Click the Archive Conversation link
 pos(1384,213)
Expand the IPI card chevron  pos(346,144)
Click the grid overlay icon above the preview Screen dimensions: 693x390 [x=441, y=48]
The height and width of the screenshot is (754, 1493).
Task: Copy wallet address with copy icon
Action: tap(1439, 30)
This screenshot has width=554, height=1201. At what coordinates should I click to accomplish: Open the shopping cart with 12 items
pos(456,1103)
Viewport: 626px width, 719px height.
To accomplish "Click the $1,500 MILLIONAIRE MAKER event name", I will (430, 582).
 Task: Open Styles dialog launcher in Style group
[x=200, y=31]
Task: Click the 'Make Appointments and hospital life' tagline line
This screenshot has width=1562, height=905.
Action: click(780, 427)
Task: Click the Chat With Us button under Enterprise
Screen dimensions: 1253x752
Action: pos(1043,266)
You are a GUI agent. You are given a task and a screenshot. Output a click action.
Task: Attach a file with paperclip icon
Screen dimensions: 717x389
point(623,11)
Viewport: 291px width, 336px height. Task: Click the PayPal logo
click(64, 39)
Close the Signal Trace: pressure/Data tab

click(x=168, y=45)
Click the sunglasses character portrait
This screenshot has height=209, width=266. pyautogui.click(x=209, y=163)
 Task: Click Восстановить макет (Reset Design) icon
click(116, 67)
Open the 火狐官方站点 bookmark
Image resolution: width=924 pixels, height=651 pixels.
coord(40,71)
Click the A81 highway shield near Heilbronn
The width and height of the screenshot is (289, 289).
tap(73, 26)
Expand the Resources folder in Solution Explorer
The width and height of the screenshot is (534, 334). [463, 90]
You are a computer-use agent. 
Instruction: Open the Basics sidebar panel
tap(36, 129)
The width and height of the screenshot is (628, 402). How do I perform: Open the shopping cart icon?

========

Requirement: Rewrite the material from the line with "Viewport: 626px width, 719px height." through the line with "Action: click(780, 427)", replacing "dialog launcher" with "pane launcher" and leaving everything else unchanged.

Exercise response:
Viewport: 626px width, 719px height.
To accomplish "Click the $1,500 MILLIONAIRE MAKER event name", I will (430, 582).
 Task: Open Styles pane launcher in Style group
[x=200, y=31]
Task: Click the 'Make Appointments and hospital life' tagline line
This screenshot has width=1562, height=905.
Action: click(780, 427)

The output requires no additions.